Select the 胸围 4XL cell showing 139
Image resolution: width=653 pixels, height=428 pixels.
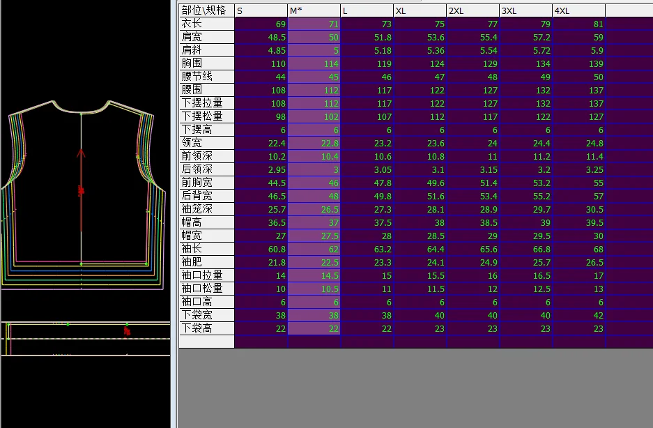578,63
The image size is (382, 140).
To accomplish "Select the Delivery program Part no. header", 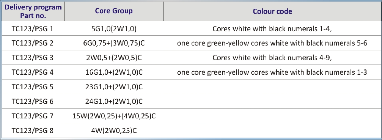I will (33, 11).
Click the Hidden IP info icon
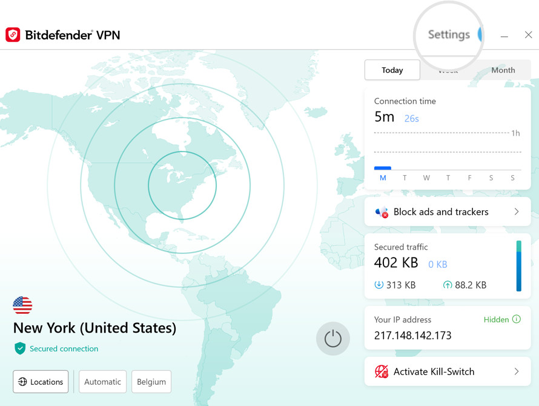This screenshot has height=406, width=539. pyautogui.click(x=517, y=319)

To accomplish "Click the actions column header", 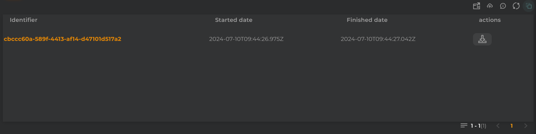I will [x=490, y=20].
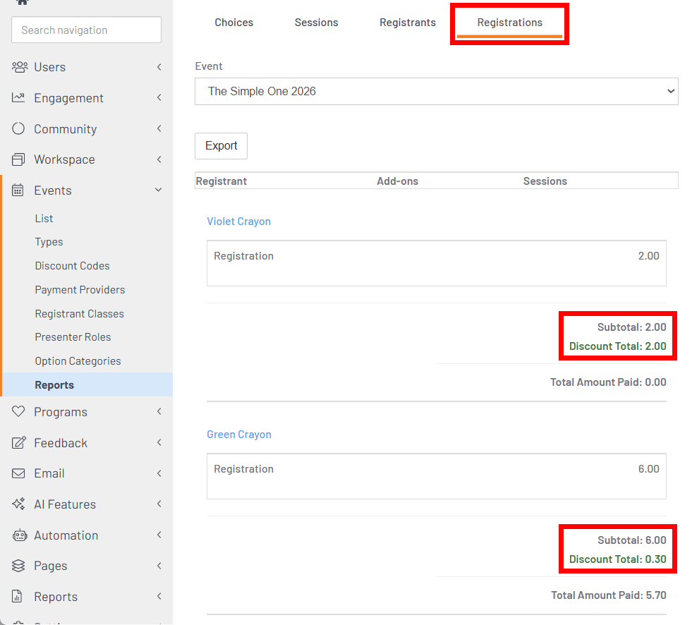The width and height of the screenshot is (692, 625).
Task: Click the Events calendar icon
Action: click(x=19, y=190)
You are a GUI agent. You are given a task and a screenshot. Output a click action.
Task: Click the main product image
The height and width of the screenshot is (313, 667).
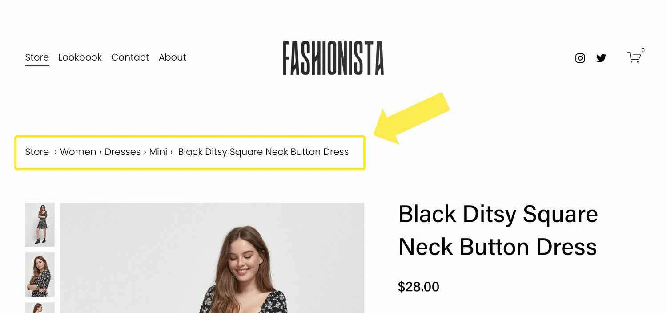(x=212, y=258)
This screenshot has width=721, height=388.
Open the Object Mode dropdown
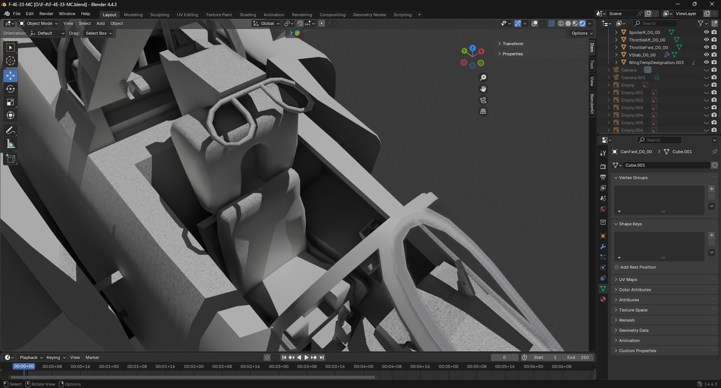pos(38,24)
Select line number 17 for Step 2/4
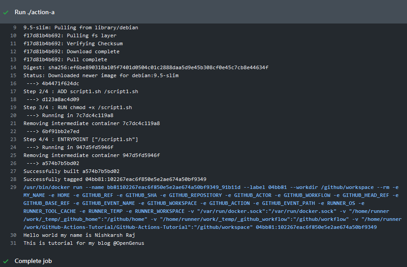This screenshot has width=407, height=267. click(x=13, y=91)
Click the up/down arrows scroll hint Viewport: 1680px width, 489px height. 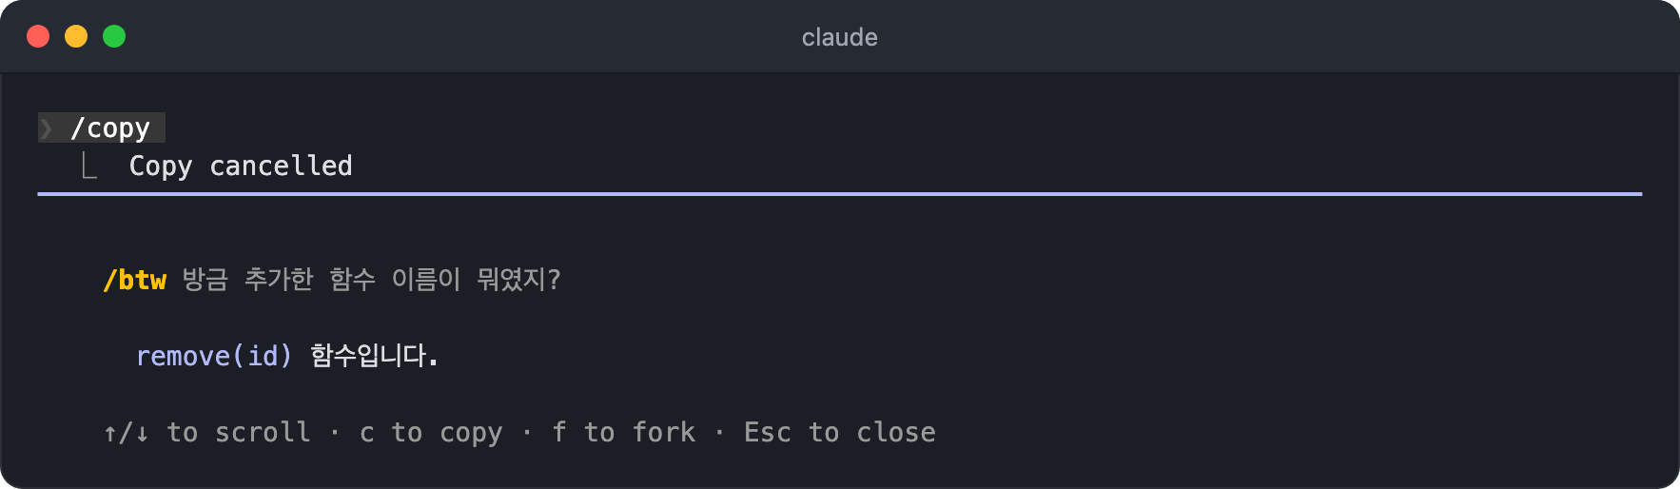coord(127,433)
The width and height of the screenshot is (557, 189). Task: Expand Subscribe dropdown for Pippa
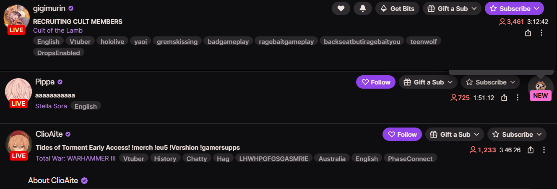pyautogui.click(x=490, y=82)
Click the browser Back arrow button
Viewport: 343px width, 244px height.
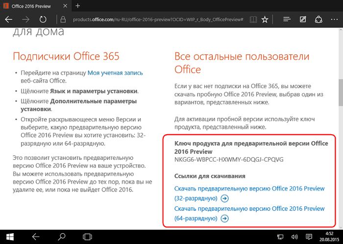point(9,20)
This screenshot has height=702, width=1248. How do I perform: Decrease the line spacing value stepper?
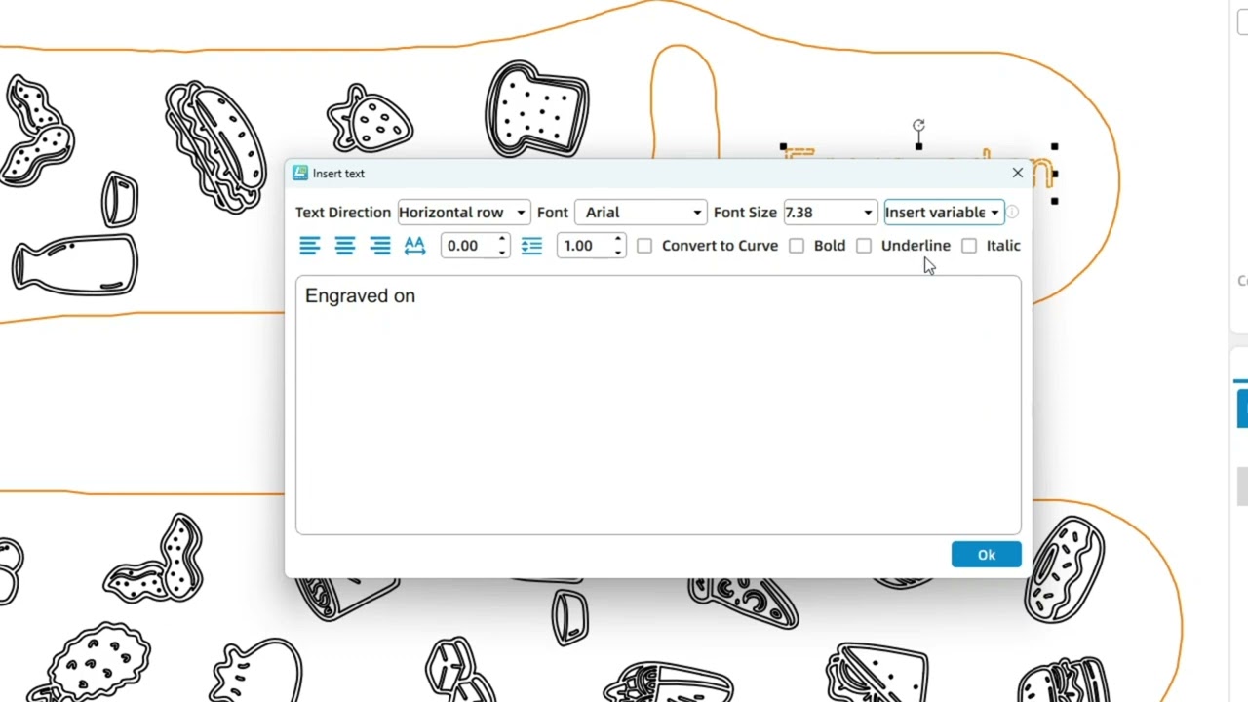(618, 252)
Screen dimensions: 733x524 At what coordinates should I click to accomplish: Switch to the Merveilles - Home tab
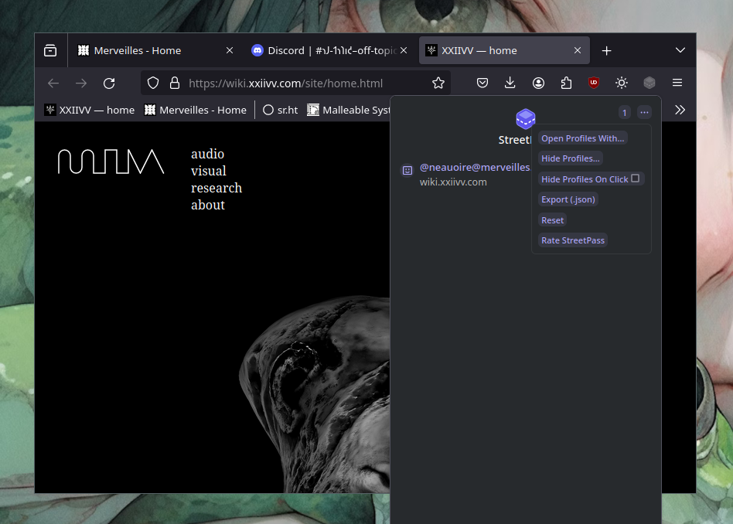[138, 50]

WHAT TO PRODUCE: Find the line containing "Click the browser Back arrow button" in the records above and restate it, and each line after it through the end, word for word, dropping the pictures.

RESPONSE:
Click the browser Back arrow button
Viewport: 343px width, 244px height.
point(9,20)
This screenshot has height=702, width=1248. How do I perform: Decrease the line spacing value stepper?
(618, 252)
Screen dimensions: 733x524 At what coordinates should I click to accomplish: Switch to the Merveilles - Home tab
[138, 50]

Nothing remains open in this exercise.